In [1]:
from pyspark.sql import SparkSession
from pyspark.sql import functions as F
from pyspark.sql.functions import col, array, when, array_remove, lit, size, array_contains



specify the files needs to be compared and primary key

In [2]:
    expected_file_path = '/Users/archanagajula/IdeaProjects/pyspark_data_assertion/data/expected_data.csv'
    actual_file_path = '/Users/archanagajula/IdeaProjects/pyspark_data_assertion/data/actual_data.csv'
    primary_key_column = 'vendor_id'

start the spark session

In [3]:
    spark = SparkSession.builder.getOrCreate()
    spark.sparkContext.setLogLevel("ERROR")

read files

In [4]:
    actual_df = spark.read.csv(actual_file_path, sep=',', header=True)
    expected_df = spark.read.csv(expected_file_path, sep=',', header=True)

In [5]:
    print("Count of all records from expected:", expected_df.count())
    print("Distinct Count of records from expected:", expected_df.distinct().count())
    print("Count of all records from actual:", actual_df.count())
    print("Distinct Count of records from actual:", actual_df.distinct().count())

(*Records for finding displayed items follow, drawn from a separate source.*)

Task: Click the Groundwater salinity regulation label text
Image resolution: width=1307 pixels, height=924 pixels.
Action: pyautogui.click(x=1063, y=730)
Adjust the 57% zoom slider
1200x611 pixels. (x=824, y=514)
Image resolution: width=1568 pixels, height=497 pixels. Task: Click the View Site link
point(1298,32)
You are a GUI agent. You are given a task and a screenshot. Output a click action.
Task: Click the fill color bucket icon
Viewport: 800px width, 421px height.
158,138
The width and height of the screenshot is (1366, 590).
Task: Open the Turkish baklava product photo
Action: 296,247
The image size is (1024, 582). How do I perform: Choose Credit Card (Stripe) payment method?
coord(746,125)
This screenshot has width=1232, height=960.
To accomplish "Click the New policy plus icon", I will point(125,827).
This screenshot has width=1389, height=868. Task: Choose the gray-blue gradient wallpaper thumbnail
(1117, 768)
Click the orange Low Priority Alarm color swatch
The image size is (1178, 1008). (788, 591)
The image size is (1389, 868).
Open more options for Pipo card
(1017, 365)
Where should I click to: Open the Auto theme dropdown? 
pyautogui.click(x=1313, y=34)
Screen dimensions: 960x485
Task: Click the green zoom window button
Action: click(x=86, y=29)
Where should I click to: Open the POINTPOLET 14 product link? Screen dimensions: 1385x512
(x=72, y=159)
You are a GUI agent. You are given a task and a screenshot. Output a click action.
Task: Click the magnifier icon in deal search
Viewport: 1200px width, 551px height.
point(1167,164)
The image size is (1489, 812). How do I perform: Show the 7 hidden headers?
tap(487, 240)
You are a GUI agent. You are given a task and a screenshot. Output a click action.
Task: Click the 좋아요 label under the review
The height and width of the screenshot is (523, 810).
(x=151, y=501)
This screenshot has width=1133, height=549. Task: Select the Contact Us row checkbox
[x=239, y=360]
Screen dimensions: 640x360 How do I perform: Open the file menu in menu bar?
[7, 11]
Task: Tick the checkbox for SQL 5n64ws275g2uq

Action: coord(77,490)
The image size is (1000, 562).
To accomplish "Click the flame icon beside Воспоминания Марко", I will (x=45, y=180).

Count of all records from expected: 7
Distinct Count of records from expected: 7
Count of all records from actual: 7
Distinct Count of records from actual: 7


In [6]:
    common_records_df = expected_df.intersect(actual_df)
    print("Count of records that are in both:", common_records_df.count())

Count of records that are in both: 4


In [7]:
    only_expected_df = expected_df.subtract(actual_df)

    only_actual_df = actual_df.subtract(expected_df)

In [8]:
    print('Count of records that are only in expected:',only_expected_df.count())

Count of records that are only in expected: 3


In [9]:
    print('Count of records that are only in actual:',only_actual_df.count())

Count of records that are only in actual: 3


In [10]:
    print("Some non common records from expected:")
    expected_non_matching_records = only_expected_df.join(only_actual_df, on=primary_key_column, how='left_anti').select(
        only_expected_df["*"])
    expected_non_matching_records.orderBy(F.col(primary_key_column).asc()).show(5, False)

Some non common records from expected:
+---------+-------------------+-------------------+---------------+-------------+------------+------------------+------------------+-------------------+------------+-----------+-----+-------+----------+------------+---------------------+------------+--------------------+
|vendor_id|pickup_datetime    |dropoff_datetime   |passenger_count|trip_distance|rate_code_id|store_and_fwd_flag|pickup_location_id|dropoff_location_id|payment_type|fare_amount|extra|mta_tax|tip_amount|tolls_amount|improvement_surcharge|total_amount|congestion_surcharge|
+---------+-------------------+-------------------+---------------+-------------+------------+------------------+------------------+-------------------+------------+-----------+-----+-------+----------+------------+---------------------+------------+--------------------+
|7        |2019-01-27 18:49:51|2019-01-27 19:49:51|1              |1.3          |1           |N                 |144               |45           

In [11]:
    print("Some non common records from actual:")
    actual_non_matching_records = only_actual_df.join(only_expected_df, on=primary_key_column, how='left_anti').select(
        only_actual_df["*"])
    actual_non_matching_records.orderBy(F.col(primary_key_column).asc()).show(5, False)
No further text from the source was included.